BMW will stop making electric versions of Mini hatchbacks in the UK, dealing a setback to a country trying to transition its already diminished auto industry to full-electric models.
Although the Mini factory near Oxford, England, will again start making convertibles starting in 2025, BMW has elected to make electric hatchbacks and a small SUV in China through its partnership with Great Wall Motor, according to a spokesman.
The automaker announced in November last year it would start producing electric Minis at a new plant in the eastern province of Jiangsu beginning in 2023.
After becoming home to Europe’s first mass-produced electric car, the UK is falling behind other countries in cultivating a battery and EV manufacturing base.
Bloomberg reported this week that Britishvolt, a battery-making hopeful to which the government has pledged funding, has been in talks about selling its main cell factory site.

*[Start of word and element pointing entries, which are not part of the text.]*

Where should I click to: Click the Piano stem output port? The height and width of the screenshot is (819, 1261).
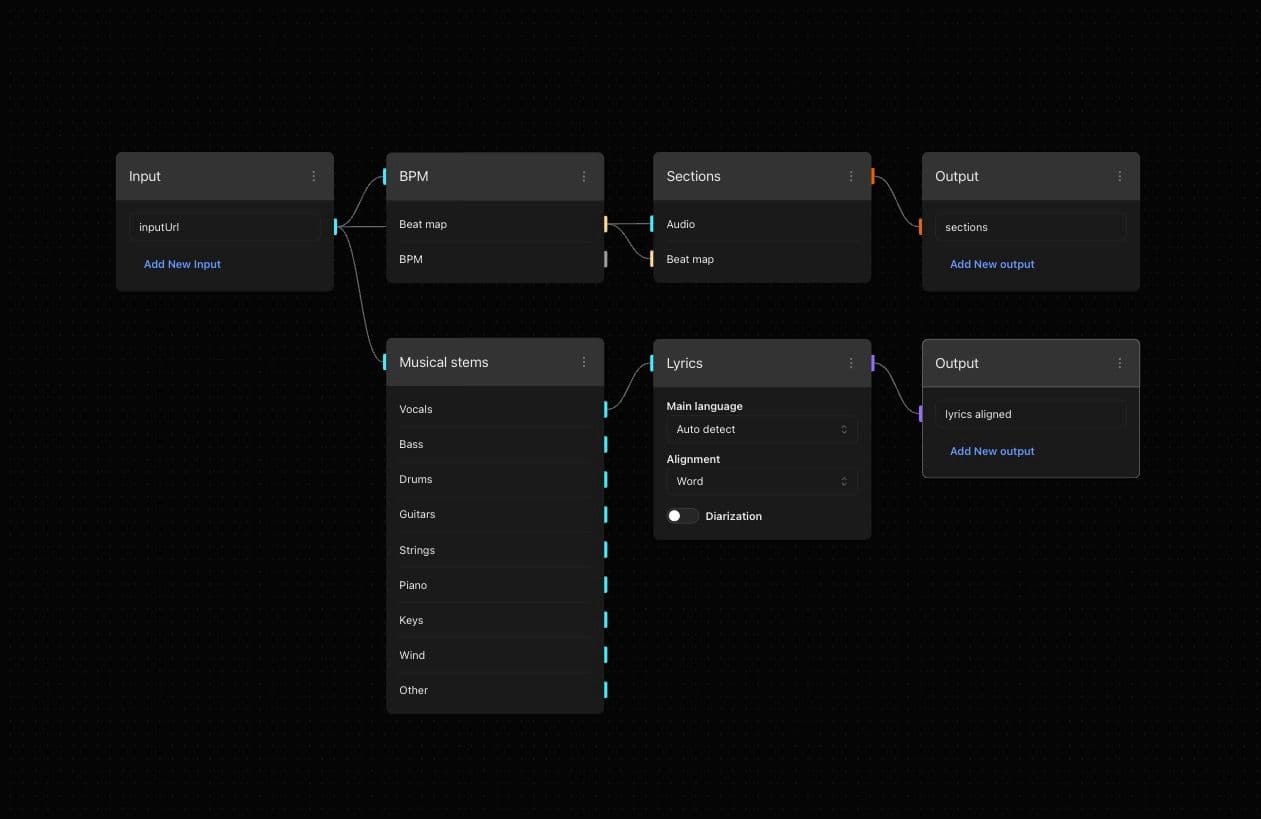point(605,585)
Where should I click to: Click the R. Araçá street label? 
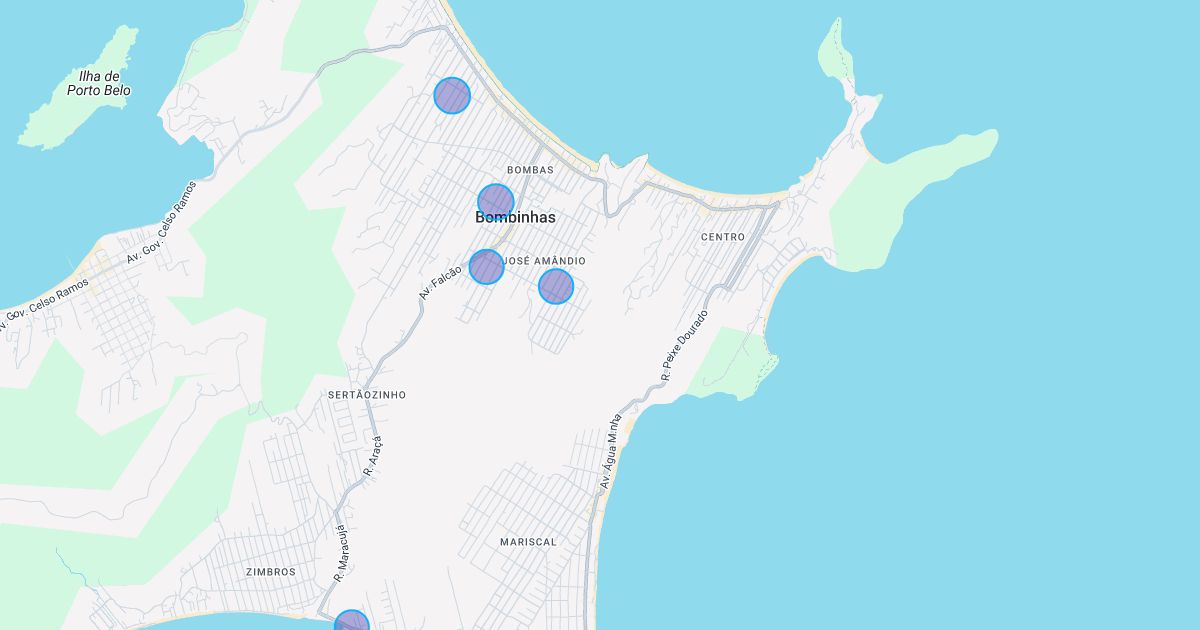pyautogui.click(x=372, y=454)
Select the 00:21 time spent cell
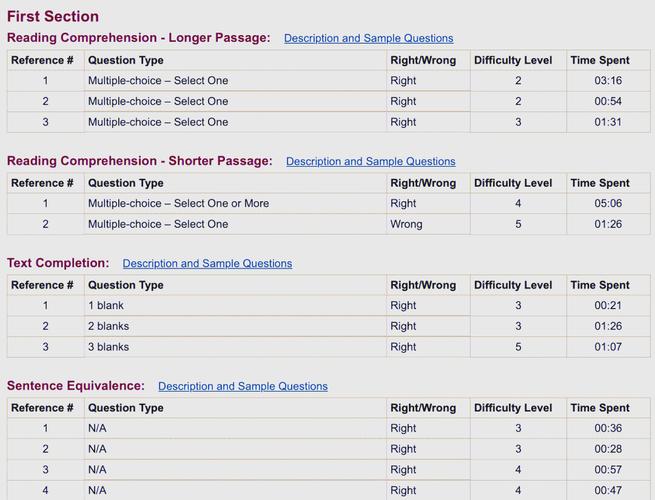 point(608,305)

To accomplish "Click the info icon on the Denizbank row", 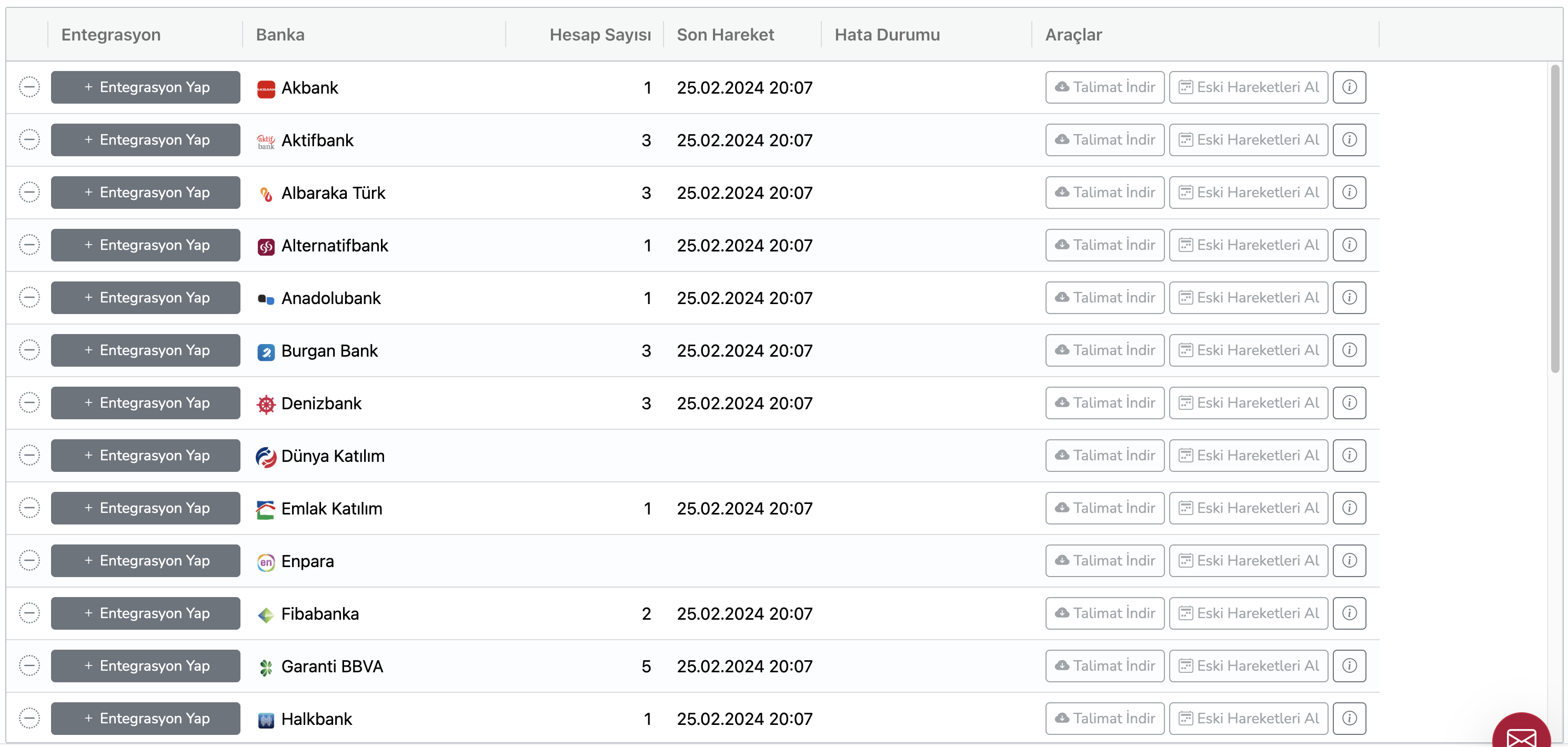I will click(x=1350, y=402).
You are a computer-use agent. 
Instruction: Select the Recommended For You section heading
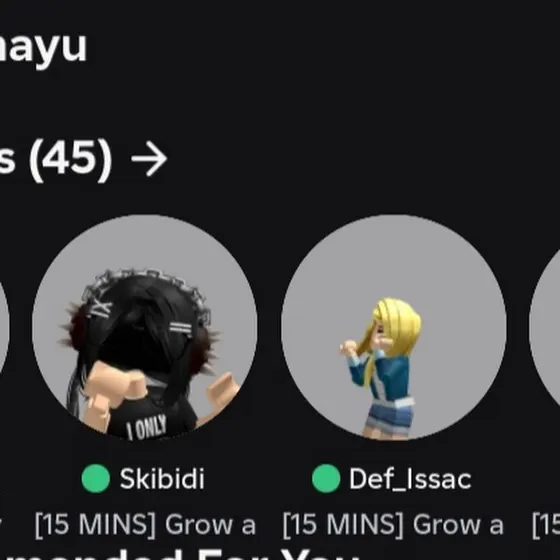(179, 556)
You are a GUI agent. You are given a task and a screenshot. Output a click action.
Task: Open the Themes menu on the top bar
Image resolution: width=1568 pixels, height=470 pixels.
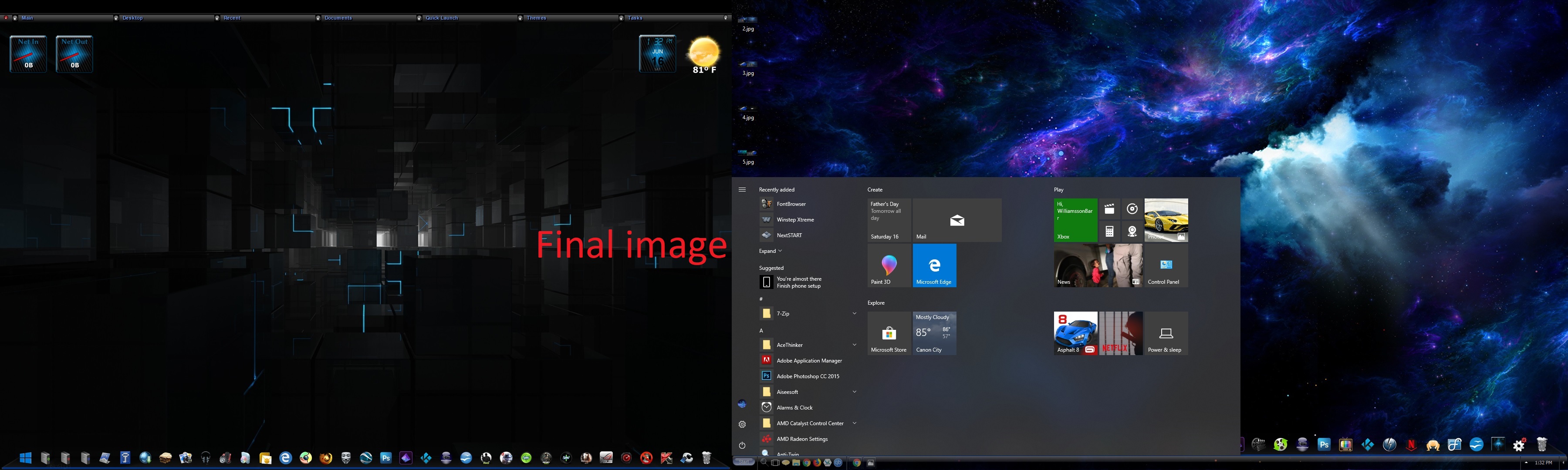[x=536, y=18]
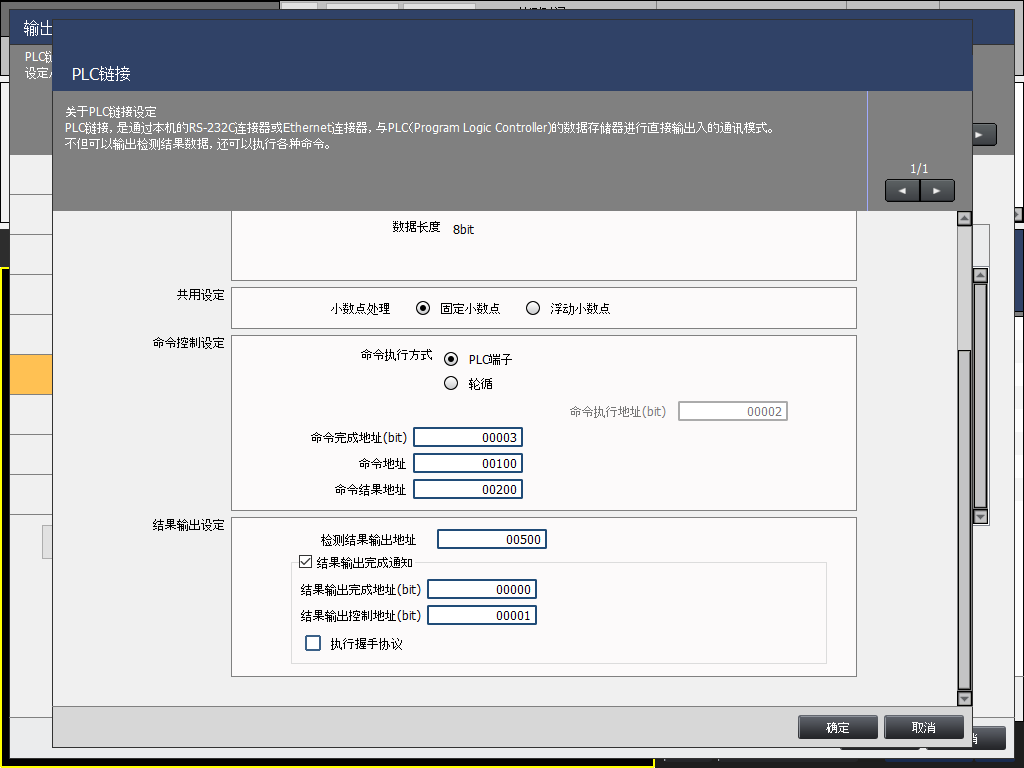Focus the 命令地址 field showing 00100
Viewport: 1024px width, 768px height.
pos(468,463)
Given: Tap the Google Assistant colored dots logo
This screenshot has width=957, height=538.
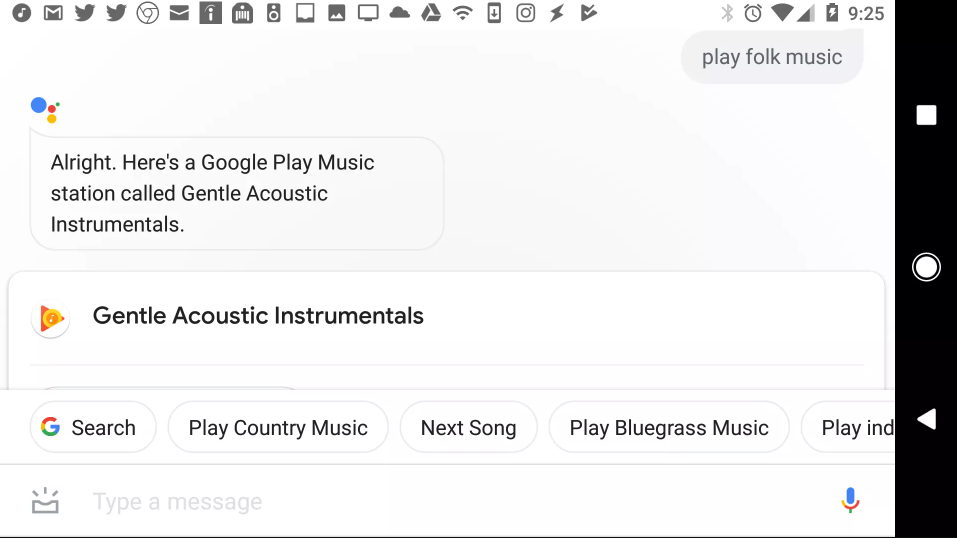Looking at the screenshot, I should coord(45,109).
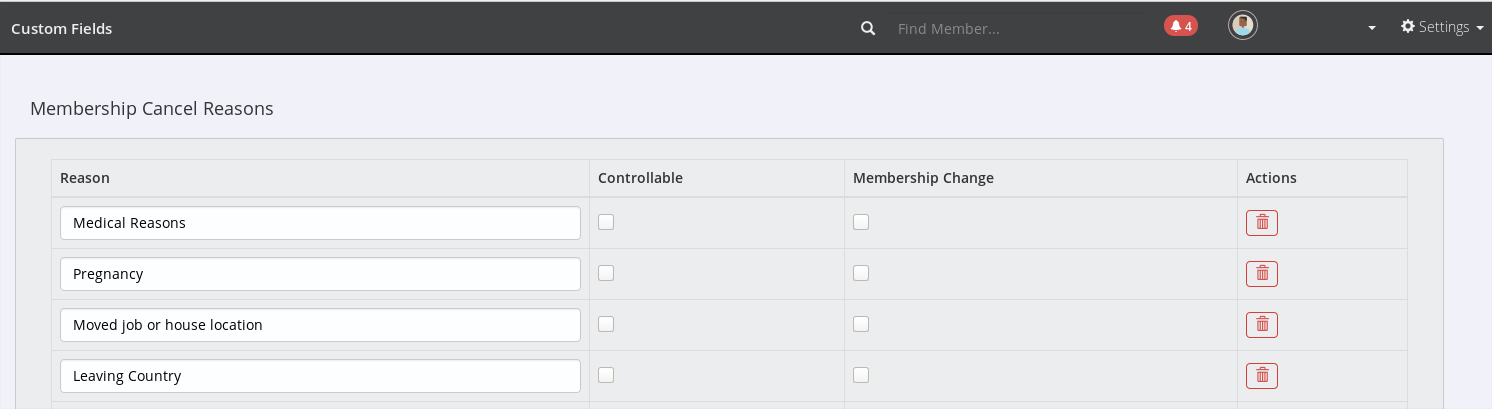This screenshot has width=1492, height=409.
Task: Toggle Membership Change for Moved job row
Action: pos(861,324)
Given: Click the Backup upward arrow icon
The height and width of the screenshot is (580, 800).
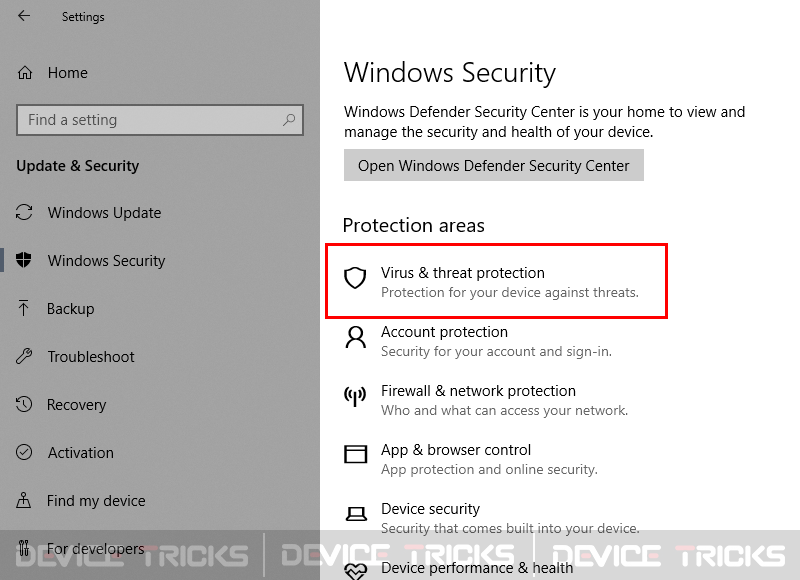Looking at the screenshot, I should coord(23,308).
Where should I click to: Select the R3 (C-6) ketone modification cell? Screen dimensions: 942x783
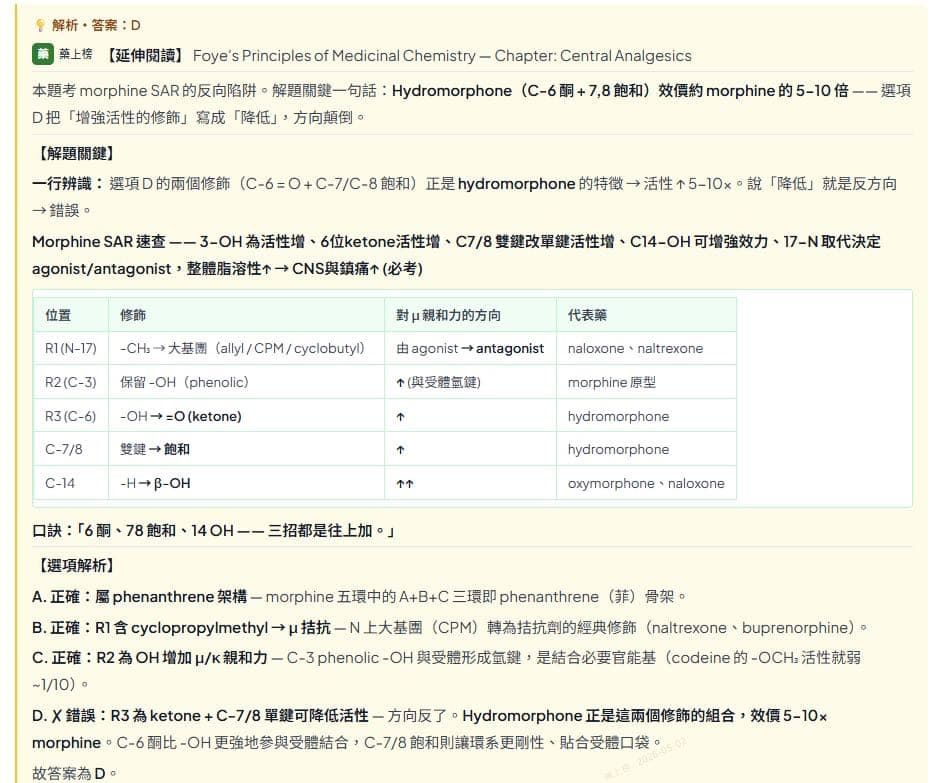click(x=180, y=416)

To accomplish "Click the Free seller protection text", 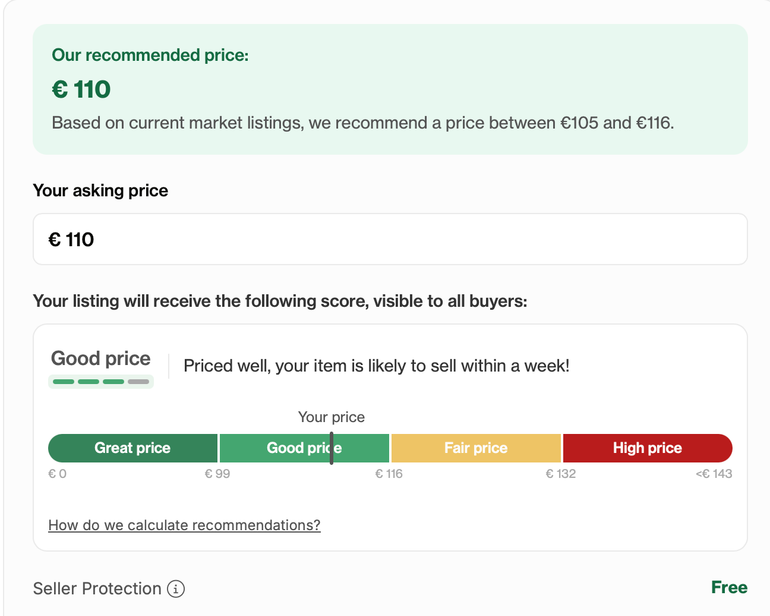I will tap(729, 588).
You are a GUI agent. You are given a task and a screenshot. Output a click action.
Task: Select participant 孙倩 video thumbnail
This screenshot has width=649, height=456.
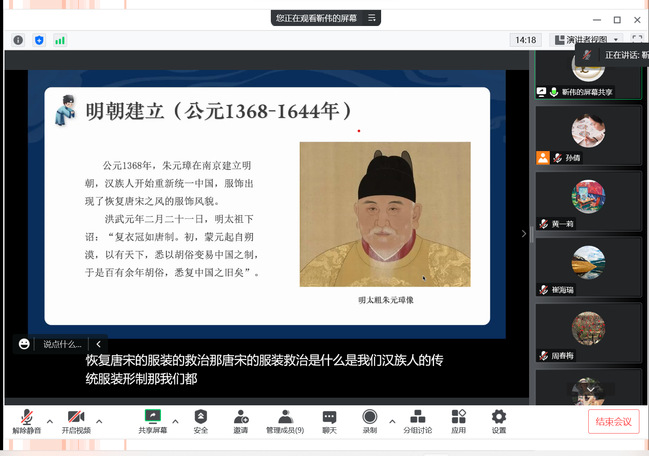(x=587, y=135)
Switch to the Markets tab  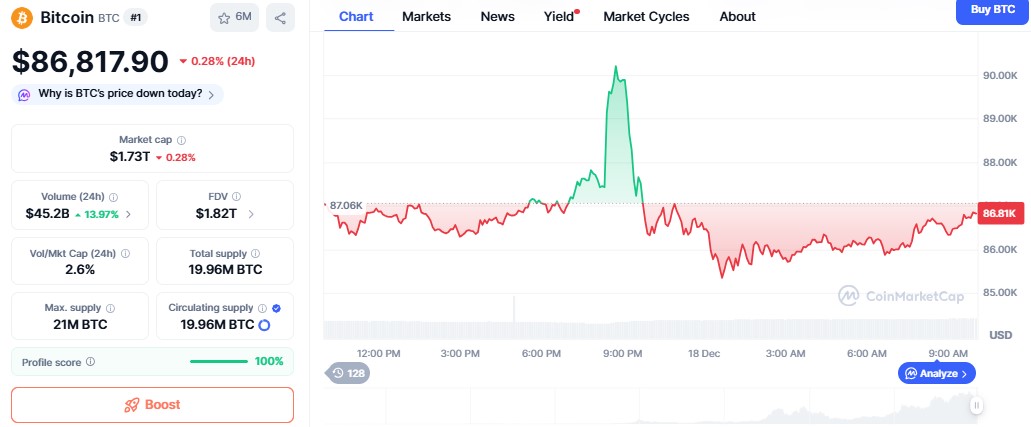(426, 16)
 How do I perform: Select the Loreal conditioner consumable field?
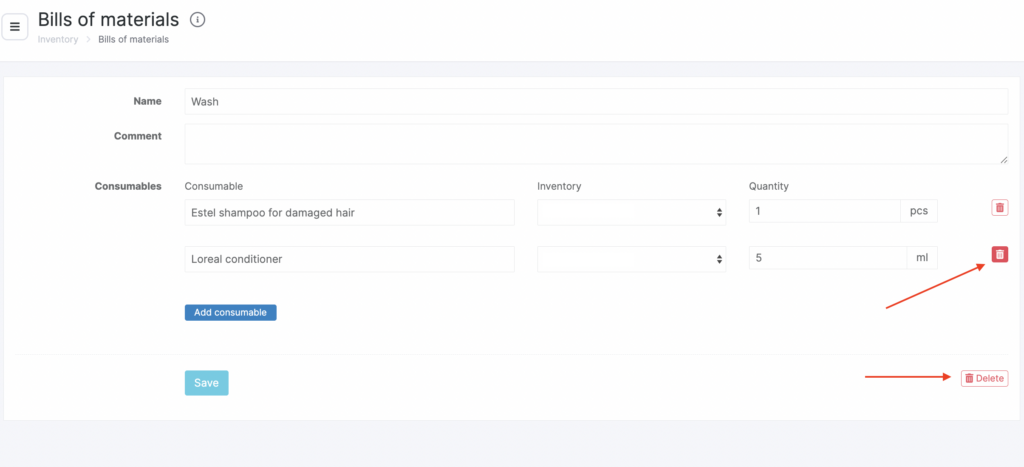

Jaguar Land Rover, the nation’s top auto manufacturer, has discussed sourcing batteries for a range of EVs it might assemble in Slovakia, people familiar with the matter said in May.
Overall auto production has also been falling in the UK.
The Times reported earlier that BMW was ceasing production of electric Minis at its Oxford plant. The newspaper cited Stefanie Wurst, the new head of Mini, saying that making electric and gasoline cars on the same line has been inefficient.
She told the paper that when electric Minis are built again in Britain, it will be on an assembly-line platform developed by Great Wall, and that existing lines will be stripped out as part of a major overhaul at an unspecified future date.
A spokesman for Great Wall told The Times that possibly producing its own vehicles at the Oxford factory has been discussed.